Differentiating a Physics Simulator

Have you seen something happen that seems almost impossible to replicate? Like dropping something and have it land in just the right way, or shoot an arrow and have it land on its tip?

How would you shoot an arrow that lands like THAT?

From a simulation standpoint, you might ask what are the initial conditions required to produce that outcome. To solve this, you could attempt to search through the whole search space. For instance, you could try all possible velocity and position of the arrow and select the ones that land on it's tip. However this is plain impractical as despite only having 7 degrees of freedom (3 for rotation, 3 for position and one for initial velocity), the search space is already huge and chances are, the solutions are but a small portion of the unwieldy search space.
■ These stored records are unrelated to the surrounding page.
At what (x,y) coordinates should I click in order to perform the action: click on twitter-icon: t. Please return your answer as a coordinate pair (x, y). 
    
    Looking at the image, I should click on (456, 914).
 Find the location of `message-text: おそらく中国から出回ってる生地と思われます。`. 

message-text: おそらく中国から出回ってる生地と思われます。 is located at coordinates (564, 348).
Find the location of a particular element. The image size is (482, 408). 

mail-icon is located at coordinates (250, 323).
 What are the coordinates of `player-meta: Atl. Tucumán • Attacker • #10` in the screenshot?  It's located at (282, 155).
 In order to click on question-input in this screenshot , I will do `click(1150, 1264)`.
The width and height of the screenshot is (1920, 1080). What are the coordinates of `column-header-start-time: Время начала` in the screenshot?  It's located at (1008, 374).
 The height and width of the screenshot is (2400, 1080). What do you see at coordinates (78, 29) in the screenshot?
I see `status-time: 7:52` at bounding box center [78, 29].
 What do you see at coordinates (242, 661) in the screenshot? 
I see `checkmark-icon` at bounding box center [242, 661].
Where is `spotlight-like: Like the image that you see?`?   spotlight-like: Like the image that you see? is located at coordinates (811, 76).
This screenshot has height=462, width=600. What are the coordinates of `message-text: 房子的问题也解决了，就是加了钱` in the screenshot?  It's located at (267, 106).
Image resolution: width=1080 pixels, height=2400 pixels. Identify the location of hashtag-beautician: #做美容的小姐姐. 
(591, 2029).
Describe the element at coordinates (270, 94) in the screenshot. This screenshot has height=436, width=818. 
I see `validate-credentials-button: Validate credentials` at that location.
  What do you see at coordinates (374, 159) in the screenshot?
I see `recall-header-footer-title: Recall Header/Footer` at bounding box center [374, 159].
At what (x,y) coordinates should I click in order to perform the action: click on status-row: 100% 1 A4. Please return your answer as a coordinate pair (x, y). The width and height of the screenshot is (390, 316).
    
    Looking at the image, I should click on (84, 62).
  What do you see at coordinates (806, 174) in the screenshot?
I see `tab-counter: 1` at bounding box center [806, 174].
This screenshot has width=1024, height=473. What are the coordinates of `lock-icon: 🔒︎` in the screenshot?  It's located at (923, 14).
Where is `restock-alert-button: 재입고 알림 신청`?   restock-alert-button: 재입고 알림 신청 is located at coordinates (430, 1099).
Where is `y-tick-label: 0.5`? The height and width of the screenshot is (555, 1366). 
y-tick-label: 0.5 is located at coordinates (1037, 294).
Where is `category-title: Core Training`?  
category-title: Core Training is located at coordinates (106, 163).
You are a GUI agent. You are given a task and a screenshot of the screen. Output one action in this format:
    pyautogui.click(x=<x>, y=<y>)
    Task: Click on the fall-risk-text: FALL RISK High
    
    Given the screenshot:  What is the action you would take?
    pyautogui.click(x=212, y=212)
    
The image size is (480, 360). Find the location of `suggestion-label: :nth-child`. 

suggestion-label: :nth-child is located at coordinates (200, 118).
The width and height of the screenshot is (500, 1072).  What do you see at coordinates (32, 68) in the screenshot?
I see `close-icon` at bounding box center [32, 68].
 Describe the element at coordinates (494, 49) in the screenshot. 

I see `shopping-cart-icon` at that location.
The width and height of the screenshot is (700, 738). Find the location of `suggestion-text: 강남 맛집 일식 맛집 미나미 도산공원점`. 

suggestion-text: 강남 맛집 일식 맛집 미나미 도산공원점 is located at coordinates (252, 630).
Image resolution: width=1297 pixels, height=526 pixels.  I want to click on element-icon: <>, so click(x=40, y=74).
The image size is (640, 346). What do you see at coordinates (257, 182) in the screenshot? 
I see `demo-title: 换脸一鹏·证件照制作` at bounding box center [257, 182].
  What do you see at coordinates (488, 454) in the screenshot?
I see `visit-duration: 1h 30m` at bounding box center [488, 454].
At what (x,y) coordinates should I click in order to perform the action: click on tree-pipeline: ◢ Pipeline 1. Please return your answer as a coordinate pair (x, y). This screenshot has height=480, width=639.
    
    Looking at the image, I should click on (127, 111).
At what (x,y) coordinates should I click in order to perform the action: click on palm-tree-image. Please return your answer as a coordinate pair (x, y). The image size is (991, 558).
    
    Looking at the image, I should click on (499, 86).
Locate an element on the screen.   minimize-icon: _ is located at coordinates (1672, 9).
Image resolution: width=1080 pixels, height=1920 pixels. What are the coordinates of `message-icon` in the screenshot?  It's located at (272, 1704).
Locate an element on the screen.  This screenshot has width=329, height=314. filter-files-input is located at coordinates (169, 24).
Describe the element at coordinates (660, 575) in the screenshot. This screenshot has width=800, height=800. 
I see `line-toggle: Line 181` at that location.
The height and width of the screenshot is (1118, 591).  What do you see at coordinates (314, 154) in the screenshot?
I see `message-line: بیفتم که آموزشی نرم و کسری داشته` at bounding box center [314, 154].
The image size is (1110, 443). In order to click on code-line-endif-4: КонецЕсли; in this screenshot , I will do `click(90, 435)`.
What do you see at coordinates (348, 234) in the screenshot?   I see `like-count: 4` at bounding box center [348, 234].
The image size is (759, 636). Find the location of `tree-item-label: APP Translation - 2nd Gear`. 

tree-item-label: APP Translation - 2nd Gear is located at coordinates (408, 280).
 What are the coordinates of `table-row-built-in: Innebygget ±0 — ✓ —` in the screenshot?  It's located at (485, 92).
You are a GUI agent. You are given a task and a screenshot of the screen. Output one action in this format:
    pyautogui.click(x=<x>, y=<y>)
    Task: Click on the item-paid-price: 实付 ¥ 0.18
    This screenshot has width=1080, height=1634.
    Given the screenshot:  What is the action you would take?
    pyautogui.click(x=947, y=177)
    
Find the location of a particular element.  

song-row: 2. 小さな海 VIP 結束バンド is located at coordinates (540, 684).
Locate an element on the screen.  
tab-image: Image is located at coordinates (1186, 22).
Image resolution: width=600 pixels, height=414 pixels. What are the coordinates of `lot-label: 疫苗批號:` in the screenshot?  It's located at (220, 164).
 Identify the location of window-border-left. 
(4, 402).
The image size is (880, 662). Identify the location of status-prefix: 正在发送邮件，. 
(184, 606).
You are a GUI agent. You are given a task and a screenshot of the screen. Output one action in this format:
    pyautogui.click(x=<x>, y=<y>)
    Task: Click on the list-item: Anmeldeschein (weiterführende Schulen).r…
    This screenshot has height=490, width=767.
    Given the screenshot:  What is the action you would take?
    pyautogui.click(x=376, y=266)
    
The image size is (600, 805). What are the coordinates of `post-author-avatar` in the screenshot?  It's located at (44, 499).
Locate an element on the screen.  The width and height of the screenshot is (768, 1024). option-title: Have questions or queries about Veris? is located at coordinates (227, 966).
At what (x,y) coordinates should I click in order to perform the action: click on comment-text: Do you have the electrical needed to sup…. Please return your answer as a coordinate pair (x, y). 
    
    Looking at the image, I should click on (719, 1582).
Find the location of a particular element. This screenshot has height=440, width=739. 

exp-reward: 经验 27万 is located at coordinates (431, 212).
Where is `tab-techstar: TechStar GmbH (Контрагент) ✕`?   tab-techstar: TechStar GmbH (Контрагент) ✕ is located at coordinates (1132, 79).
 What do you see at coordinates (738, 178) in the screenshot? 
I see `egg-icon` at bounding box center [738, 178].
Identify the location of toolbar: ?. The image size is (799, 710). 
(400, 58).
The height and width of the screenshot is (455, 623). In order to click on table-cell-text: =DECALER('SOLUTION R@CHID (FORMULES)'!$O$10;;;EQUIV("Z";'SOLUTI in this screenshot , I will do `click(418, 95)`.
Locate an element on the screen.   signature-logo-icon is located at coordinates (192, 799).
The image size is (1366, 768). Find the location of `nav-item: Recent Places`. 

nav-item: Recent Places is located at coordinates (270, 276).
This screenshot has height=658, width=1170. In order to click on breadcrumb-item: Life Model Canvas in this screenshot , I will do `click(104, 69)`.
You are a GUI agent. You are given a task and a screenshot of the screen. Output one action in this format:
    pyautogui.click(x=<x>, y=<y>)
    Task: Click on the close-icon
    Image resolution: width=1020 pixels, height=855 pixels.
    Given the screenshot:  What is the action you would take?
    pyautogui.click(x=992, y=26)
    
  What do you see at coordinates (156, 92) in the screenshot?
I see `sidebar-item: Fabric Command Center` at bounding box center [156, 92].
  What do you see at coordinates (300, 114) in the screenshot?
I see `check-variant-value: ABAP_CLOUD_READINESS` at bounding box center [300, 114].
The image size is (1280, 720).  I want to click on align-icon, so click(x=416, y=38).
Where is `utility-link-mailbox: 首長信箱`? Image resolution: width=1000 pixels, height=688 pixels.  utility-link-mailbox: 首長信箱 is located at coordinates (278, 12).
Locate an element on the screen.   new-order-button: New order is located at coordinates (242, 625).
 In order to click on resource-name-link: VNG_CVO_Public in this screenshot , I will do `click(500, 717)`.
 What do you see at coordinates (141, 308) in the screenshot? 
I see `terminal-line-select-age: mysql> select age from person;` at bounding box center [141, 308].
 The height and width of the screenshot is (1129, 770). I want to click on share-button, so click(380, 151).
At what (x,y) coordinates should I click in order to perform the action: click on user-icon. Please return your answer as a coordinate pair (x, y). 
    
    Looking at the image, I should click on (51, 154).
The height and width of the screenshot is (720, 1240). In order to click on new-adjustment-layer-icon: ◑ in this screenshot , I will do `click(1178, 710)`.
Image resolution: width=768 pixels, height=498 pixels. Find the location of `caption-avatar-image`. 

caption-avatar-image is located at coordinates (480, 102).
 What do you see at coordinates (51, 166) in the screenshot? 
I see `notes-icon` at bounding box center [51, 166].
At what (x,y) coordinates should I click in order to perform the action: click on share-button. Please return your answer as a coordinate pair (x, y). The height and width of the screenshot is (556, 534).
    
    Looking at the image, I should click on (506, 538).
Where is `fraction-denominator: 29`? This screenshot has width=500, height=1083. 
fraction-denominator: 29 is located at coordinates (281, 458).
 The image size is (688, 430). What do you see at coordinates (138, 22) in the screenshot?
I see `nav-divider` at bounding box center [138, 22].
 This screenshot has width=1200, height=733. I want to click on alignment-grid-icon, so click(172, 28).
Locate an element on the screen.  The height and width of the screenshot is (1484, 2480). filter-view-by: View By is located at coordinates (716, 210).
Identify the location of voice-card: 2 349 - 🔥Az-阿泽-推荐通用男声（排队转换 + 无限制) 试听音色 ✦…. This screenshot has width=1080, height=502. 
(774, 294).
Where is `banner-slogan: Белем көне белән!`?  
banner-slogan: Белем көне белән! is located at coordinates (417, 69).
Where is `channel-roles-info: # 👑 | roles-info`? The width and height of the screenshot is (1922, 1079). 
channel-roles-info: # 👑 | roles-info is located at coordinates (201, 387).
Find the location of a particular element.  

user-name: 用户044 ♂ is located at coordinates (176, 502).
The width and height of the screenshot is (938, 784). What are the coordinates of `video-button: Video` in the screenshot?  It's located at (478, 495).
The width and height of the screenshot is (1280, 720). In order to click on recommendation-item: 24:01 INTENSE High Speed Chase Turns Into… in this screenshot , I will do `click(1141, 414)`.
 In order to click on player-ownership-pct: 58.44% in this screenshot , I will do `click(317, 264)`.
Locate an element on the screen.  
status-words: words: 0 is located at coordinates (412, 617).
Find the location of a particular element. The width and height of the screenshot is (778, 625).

Ok first off, why should we care?

The arrow problem is arguable classified under 'cool' but definitely not 'practical'. However, these kinds of problems where there is a huge search space and we are searching for only a small subset of said space is ubiquitous. Of rising visibility, we have Machine Learning, of which most forms involve finding a set of magic parameters that achieves a given task. Modern state of the art models can have billions of parameters, such as GPT-3, where OpenAI has solved for 175 billion parameters whose very special values enable GPT-3 to model English pretty well. The search space is enormous, and OpenAI definitely did not naively brute-force the search.

Differential Problems

The main reason why it is even possible to solve such problems is because some of these problems are differentiable. These problems can often be seen as an optimization problem. In other words, the problem can be formalized as extremizing the value of some function f(p), where p are the parameters of the search space. E.g. GPT-3 has a metric that scores how well GPT-3 is performing its task, and by changing the 175 billion parameters, the aim is to maximise/minimize said score.

For a problem to be differentiable, it simply means that it makes sense to find the gradient of f with respect to p: f is differentiable with respect to p. In other words, it makes sense to ask the question: How much does f(p) change given a small change in p. Most problems are not differentiable. What that means is that a small change in p in different directions could change f(p) very differently.

If a problem is differentiable, this makes extremizing f(p) really easy. If we know how f(p) change given a small change in p, we can perturb p in just the right way to increase or decrease the value of f(p), and we can do this again and again until f(p) stops changing. This idea is known as Gradient Descent, and has been the primary method for solving huge differentiable optimization problems. Of course, given the surprising detail of reality, gradient descent in practice can get really complicated, and I'm skipping a lot of details here.

The need to solve such optimizing problems have resulted in a lot of cool tech to deal with it. Machine Learning frameworks such as TensorFlow, PyTorch and Keras enables an easy way to define an optimization problem, and then solve them.

But how does this relate to the arrow problem?

It turns out some physics problems are differentiable! Some really cool people have created frameworks that makes defining and solving these kinds of problems really easy. DiffTaichi is an example of it. I modified one of the sample codes to solve for the velocity field of a fluid that mixes a fluid in just the right way to produce this:

fengshui fluid

Turns out with all the complexity of mixing fluids, to some extent it is differentiable. The problem is modeled as f(p), where f scores how close the fluid is to the final image after 100 frames, and p is the initial velocity of the fluid. The aim is to then maximise the value of f(p).

On my laptop this took a while to solve (2 hours), and I had to add some upscaling tricks to solve it properly at that resolution because sometimes gradient descent just doesn't cut it.

Cool tricks aside, differentiating a physics simulator has many practical applications (I like to think of it as differentiating the world). Gradient descent has been used for a lot of design optimizations, such as to optimize mechanical designs such as the wings of planes and linkages. There's definitely way more but these are the ones that came to mind.